Market temperature is a qualitative label that summarises supply-demand dynamics in a real estate market. ZipMarketData computes market temperature for every ZIP code using three signals: days on market (DOM), active listings, and year-over-year price change.
The Three Temperature Zones
Multiple offers, prices above list, low inventory
Balanced, moderate competition
Buyers have leverage, price reductions common
Days on Market (DOM)
DOM is the single most powerful leading indicator of market conditions. It measures how long a typical listing sits before going under contract.
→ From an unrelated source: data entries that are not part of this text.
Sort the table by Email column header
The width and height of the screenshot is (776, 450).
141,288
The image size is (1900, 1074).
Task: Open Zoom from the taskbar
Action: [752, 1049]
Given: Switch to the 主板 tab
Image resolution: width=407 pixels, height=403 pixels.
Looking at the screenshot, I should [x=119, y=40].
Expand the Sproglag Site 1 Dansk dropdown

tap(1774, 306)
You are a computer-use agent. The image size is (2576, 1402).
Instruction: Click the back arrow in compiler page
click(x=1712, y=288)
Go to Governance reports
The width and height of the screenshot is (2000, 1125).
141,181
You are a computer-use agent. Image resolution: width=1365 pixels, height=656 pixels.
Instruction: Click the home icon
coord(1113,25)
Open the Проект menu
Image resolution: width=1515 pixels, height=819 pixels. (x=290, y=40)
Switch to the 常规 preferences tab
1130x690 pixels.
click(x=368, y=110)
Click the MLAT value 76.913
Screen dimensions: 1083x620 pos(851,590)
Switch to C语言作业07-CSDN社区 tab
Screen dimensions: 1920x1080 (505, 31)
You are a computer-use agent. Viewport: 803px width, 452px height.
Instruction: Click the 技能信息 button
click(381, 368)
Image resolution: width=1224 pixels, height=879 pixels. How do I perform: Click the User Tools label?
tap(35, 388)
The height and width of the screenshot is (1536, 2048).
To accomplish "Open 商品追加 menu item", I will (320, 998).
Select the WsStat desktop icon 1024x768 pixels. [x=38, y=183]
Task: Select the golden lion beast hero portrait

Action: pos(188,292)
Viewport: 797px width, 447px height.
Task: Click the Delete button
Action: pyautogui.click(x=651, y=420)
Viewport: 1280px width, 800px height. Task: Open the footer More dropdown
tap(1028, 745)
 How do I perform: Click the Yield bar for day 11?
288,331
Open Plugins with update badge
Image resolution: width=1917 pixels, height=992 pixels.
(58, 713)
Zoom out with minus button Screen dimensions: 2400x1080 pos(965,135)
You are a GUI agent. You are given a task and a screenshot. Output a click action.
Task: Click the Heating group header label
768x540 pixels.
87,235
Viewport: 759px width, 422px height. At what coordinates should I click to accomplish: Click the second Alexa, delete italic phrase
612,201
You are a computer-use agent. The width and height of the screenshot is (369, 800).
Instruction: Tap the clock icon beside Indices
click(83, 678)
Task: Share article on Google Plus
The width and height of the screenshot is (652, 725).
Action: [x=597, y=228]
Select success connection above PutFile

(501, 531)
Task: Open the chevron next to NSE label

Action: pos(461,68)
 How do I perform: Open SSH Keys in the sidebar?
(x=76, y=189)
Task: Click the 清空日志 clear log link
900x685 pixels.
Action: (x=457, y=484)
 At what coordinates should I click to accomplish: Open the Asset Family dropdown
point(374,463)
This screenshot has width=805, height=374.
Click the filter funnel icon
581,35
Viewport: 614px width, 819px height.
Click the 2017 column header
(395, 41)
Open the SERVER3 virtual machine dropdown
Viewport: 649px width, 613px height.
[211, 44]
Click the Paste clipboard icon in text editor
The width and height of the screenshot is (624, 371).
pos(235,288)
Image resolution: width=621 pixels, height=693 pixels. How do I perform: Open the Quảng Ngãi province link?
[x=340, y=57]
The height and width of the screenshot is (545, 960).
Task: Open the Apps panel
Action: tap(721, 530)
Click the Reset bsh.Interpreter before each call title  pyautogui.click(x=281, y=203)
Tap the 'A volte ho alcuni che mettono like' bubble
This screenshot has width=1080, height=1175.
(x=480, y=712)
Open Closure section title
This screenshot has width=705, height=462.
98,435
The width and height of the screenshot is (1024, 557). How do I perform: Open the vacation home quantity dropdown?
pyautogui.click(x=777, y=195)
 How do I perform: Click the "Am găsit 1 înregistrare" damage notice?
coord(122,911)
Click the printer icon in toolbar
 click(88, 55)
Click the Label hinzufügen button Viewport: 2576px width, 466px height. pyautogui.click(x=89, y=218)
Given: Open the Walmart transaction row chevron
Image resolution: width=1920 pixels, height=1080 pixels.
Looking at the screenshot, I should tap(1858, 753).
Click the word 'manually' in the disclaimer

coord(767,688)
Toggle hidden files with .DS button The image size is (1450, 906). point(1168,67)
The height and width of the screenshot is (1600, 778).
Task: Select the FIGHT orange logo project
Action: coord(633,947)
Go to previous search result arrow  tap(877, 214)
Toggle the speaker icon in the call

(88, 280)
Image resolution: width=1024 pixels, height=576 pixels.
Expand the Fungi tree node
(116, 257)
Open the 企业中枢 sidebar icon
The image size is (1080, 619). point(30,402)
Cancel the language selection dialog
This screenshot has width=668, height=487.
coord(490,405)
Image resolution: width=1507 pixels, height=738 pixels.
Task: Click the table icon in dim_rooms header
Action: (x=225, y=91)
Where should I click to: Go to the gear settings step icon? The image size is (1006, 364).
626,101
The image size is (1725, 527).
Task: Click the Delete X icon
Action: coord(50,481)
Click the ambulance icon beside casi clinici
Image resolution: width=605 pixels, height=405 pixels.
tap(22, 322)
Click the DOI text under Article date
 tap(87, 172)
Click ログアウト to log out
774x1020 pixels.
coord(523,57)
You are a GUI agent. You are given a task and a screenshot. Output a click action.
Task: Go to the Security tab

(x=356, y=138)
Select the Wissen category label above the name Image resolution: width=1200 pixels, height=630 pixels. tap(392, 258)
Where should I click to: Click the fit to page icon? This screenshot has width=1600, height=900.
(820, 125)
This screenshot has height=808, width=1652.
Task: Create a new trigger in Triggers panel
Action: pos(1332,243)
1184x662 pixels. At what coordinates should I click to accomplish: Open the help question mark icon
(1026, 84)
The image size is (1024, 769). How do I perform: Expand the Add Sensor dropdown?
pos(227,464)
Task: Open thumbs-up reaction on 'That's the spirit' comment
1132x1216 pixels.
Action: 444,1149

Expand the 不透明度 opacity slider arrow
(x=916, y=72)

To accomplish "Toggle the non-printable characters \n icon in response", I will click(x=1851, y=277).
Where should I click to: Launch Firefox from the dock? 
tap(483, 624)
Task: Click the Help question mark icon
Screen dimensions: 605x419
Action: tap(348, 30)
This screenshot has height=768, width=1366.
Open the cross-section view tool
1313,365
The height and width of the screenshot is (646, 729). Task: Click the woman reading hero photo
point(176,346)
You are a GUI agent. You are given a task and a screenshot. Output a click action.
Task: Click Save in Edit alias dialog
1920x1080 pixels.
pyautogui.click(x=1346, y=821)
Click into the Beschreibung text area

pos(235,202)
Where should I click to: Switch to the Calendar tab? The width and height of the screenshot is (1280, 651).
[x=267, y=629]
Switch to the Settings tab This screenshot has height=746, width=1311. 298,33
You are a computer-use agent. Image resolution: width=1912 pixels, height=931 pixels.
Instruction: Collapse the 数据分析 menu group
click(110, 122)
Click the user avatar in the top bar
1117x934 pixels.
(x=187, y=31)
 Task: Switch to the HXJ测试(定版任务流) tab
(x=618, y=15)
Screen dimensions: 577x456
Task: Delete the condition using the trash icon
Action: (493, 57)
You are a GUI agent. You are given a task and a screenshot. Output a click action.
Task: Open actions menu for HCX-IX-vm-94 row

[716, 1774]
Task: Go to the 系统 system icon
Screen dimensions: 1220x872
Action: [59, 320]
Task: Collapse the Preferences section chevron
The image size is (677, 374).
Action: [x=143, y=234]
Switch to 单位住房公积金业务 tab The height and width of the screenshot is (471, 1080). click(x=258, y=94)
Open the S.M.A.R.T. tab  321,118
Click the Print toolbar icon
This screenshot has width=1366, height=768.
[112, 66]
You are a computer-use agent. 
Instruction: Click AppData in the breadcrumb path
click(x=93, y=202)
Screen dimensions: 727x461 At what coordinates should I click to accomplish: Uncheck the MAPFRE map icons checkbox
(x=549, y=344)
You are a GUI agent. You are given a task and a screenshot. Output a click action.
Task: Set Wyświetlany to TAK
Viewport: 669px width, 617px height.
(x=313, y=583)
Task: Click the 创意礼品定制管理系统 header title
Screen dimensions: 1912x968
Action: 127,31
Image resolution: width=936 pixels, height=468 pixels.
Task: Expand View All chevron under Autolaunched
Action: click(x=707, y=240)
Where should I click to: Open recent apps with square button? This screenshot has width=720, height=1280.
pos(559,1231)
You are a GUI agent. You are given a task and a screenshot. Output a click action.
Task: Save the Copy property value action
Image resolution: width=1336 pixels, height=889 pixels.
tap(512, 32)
Sub-21-day DOM means demand massively exceeds supply — expect bidding wars and sale prices above list. DOM above 60 days signals a buyer's market where negotiation room is wide.
Active Listings and Months of Supply
Months of supply = active listings / monthly closed sales. Under 3 months is a seller's market. Above 6 months favours buyers. ZipMarketData's /market-stats endpoint returns active listings counts, which you can combine with sales volume data to derive months of supply.
Why Temperature Matters for Investors
In a hot market, acquiring off-market or accepting lower initial yields may be necessary. In a cool market, you can negotiate seller concessions, price reductions, and extended due diligence periods. Temperature also affects exit strategy — flips work best in hot markets; buy-and-holds survive cool markets through cash flow.